Each line from the one that holds "Tap the battery indicator in status bar" to the end of the entries is to be given again exactly. Do not include pictures.

• _PROVIDED DATA_:
[Start of section]
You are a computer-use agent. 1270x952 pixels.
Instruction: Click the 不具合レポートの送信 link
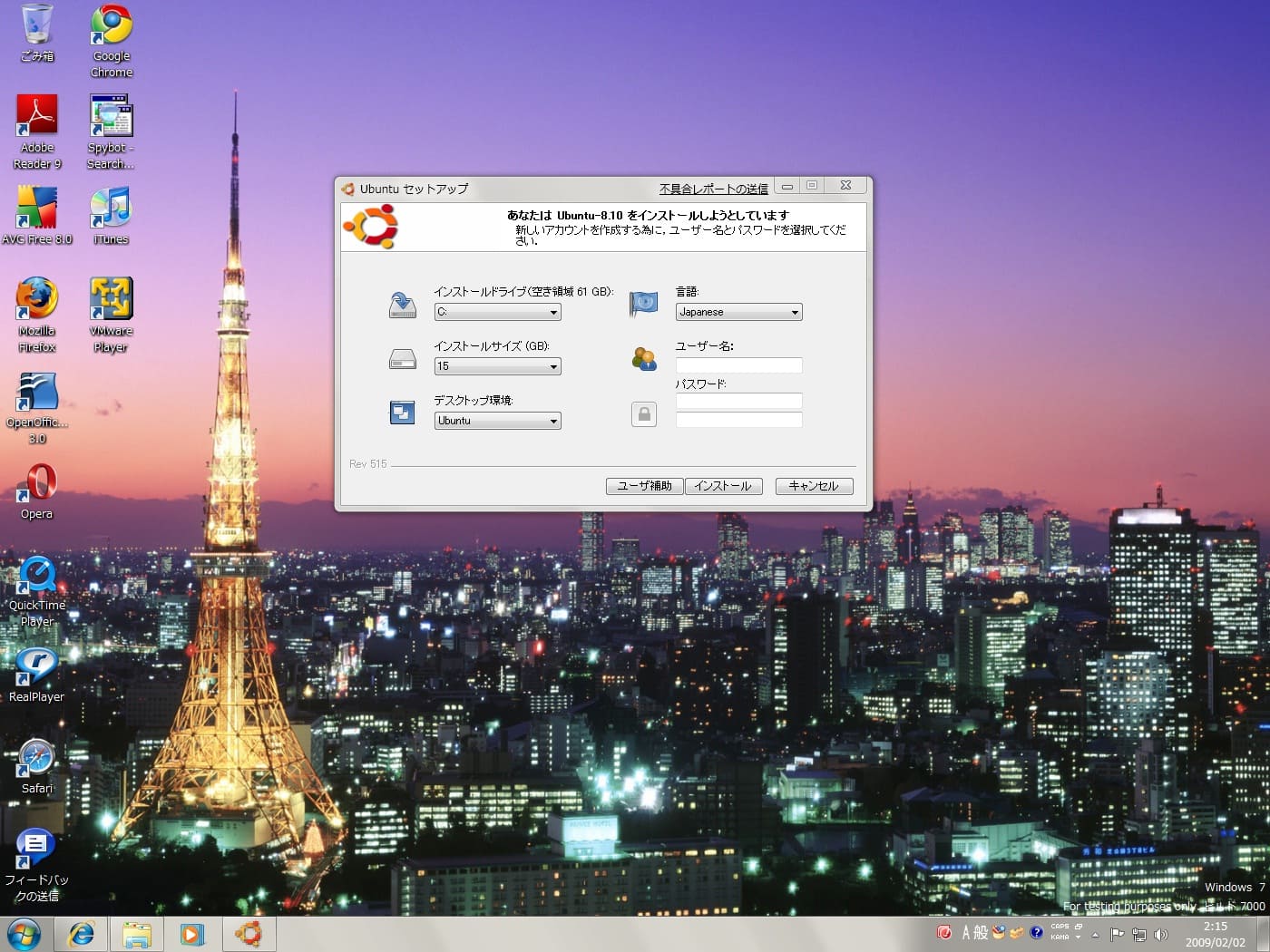click(x=713, y=189)

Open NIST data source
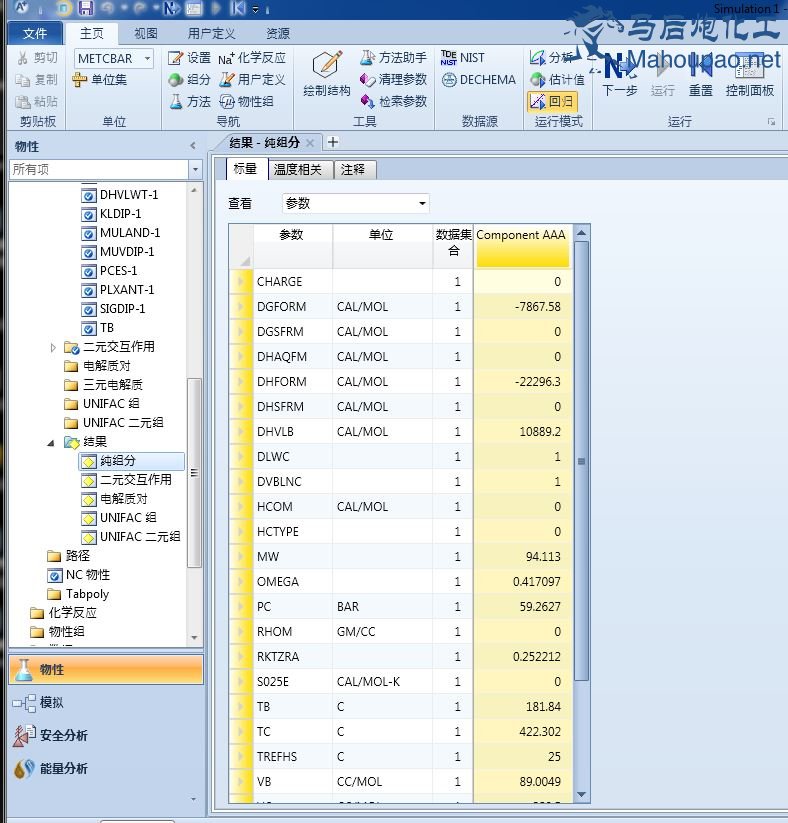click(x=462, y=58)
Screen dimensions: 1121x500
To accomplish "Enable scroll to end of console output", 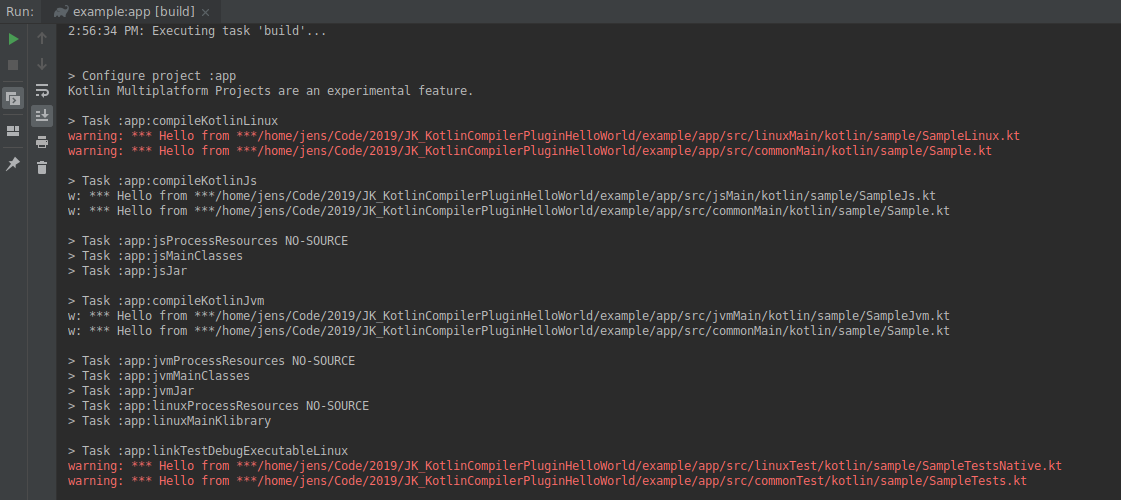I will point(42,115).
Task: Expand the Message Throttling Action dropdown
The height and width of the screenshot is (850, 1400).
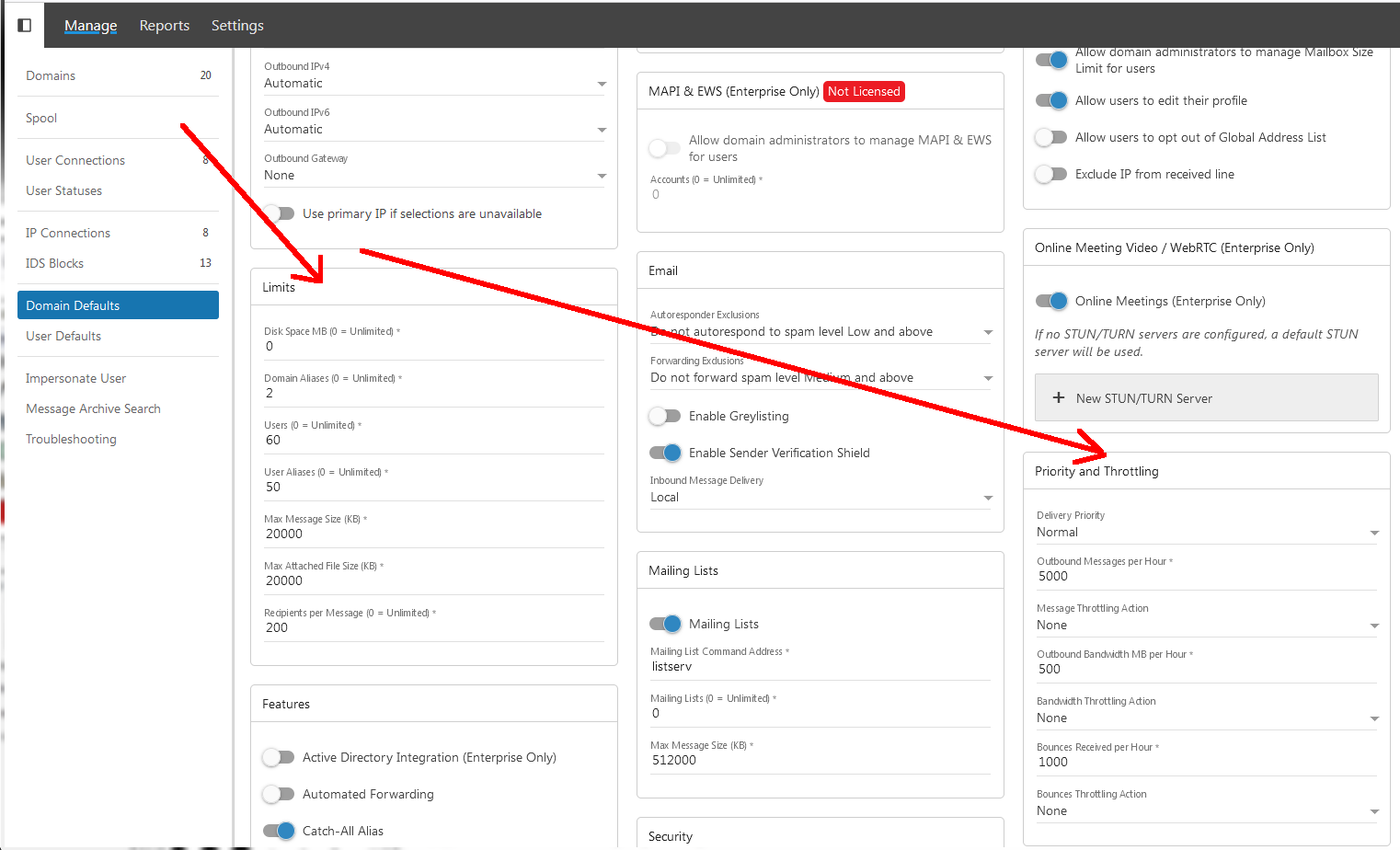Action: 1206,625
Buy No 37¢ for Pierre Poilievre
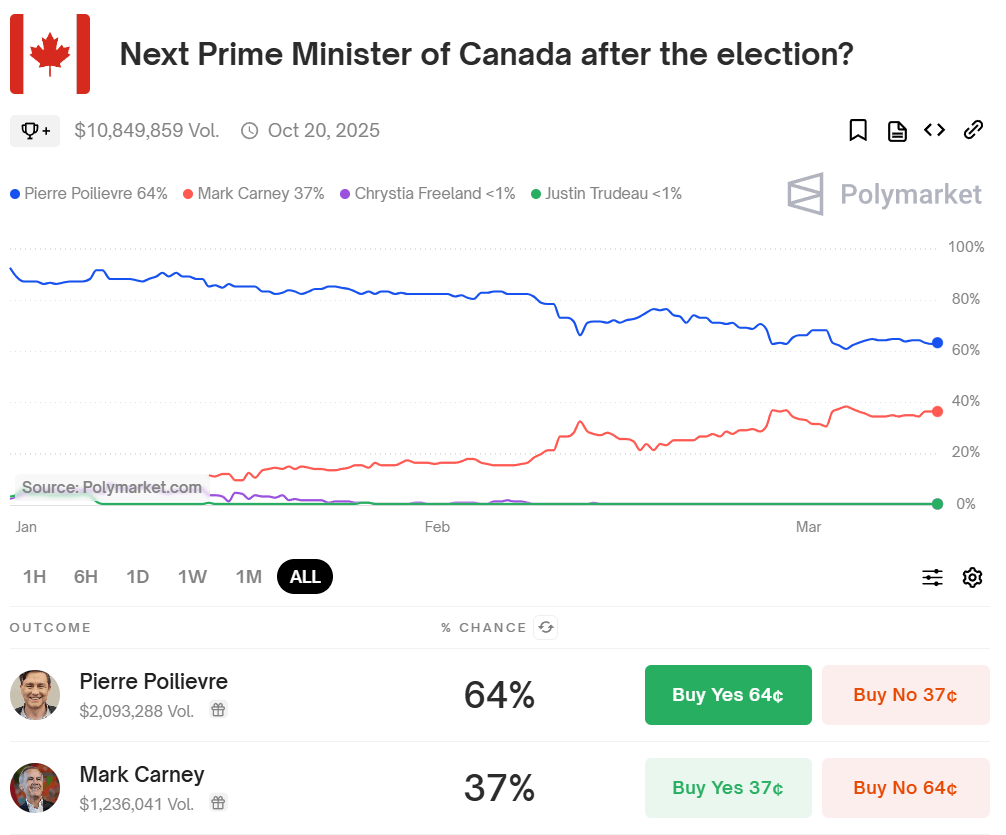Screen dimensions: 1006x835 (x=905, y=695)
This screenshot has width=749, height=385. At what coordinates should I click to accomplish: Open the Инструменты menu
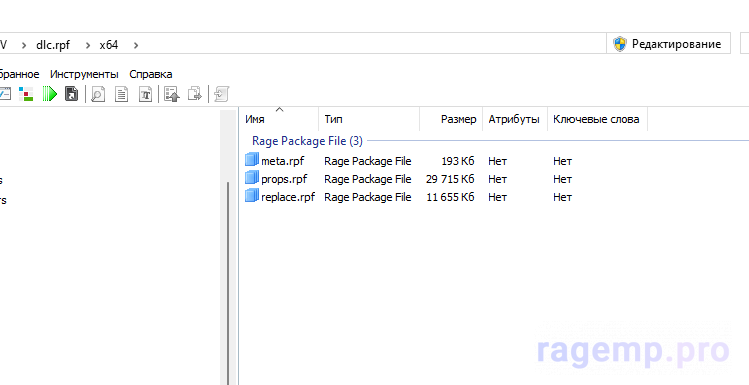pos(84,74)
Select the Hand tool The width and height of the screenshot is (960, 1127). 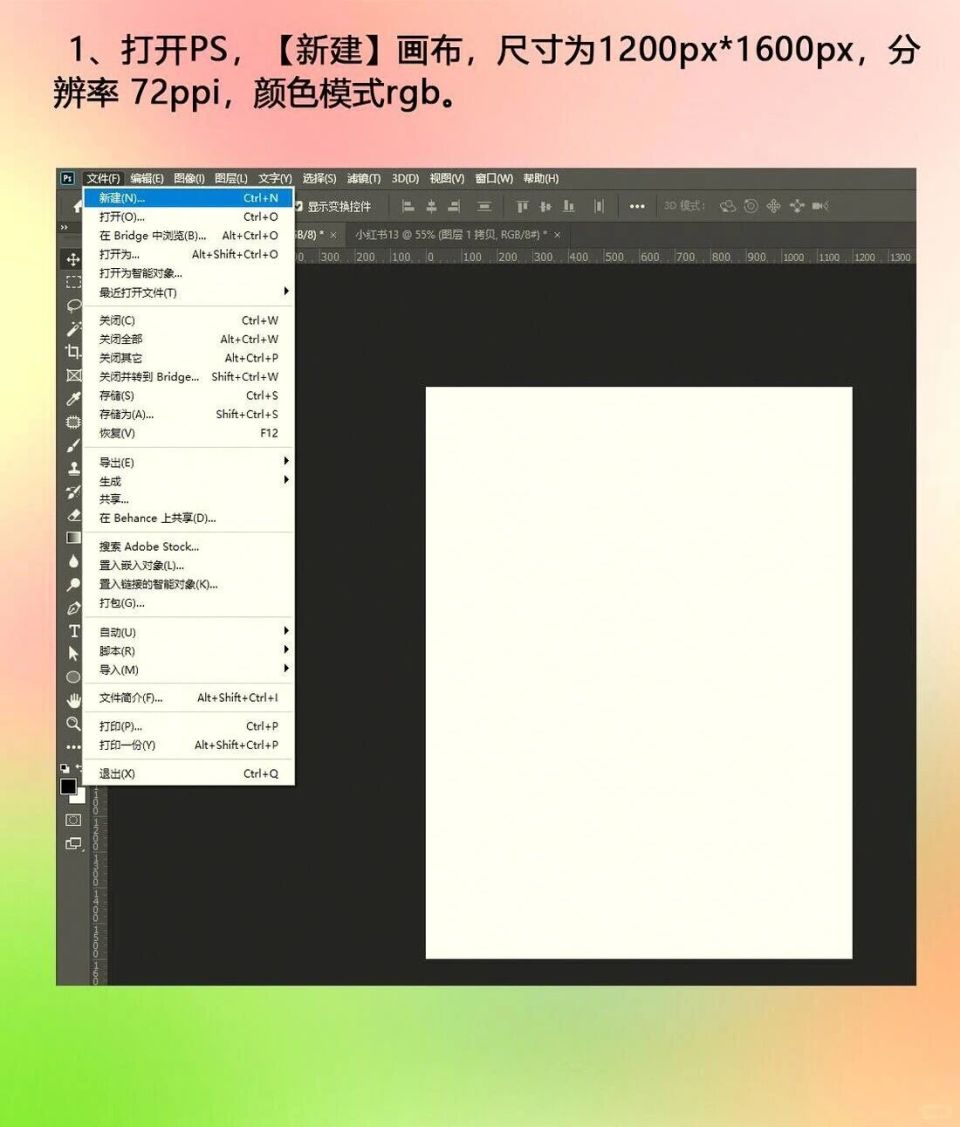[x=71, y=699]
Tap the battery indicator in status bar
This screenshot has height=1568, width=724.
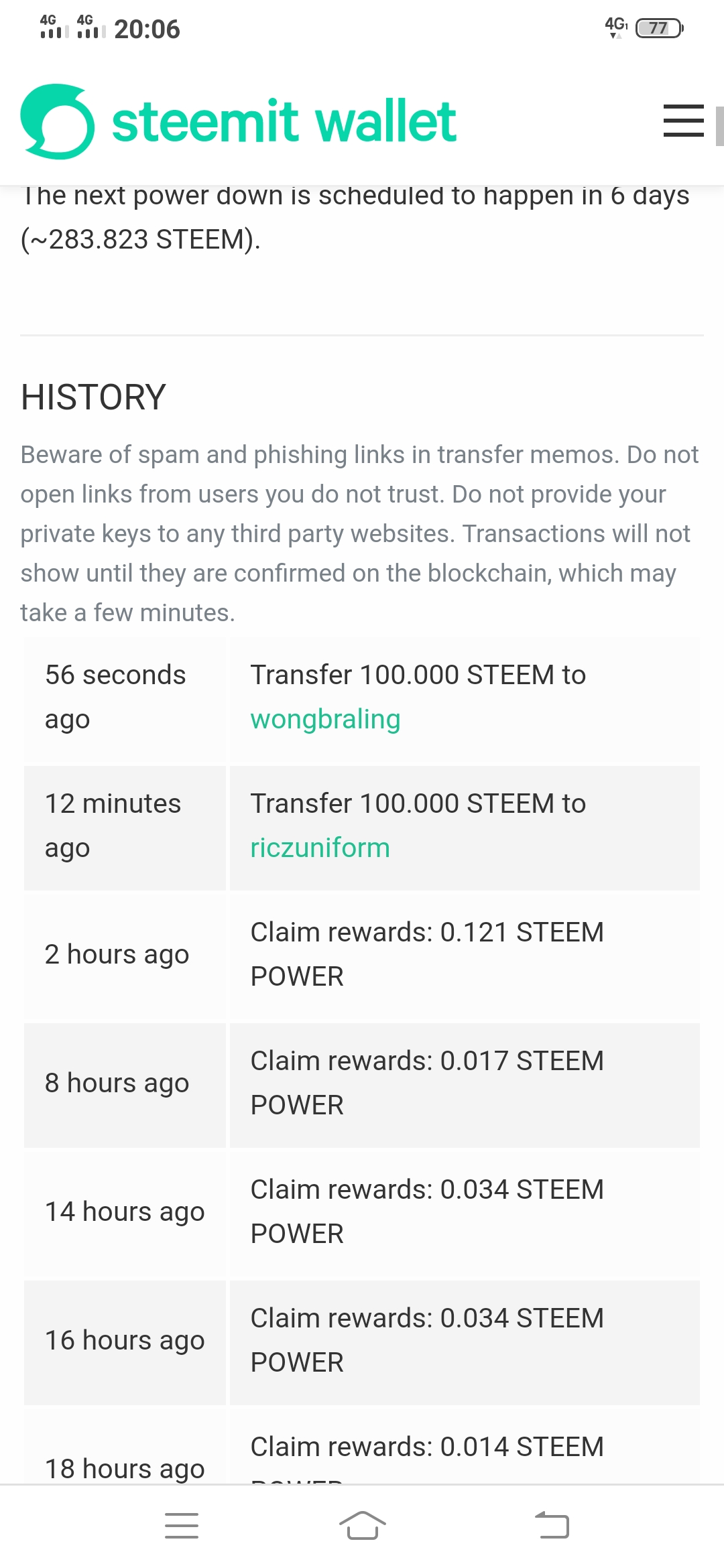(659, 28)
[End of section]
• _YOUR SOLUTION_:
Tap the battery indicator in status bar
This screenshot has height=1568, width=724.
(659, 28)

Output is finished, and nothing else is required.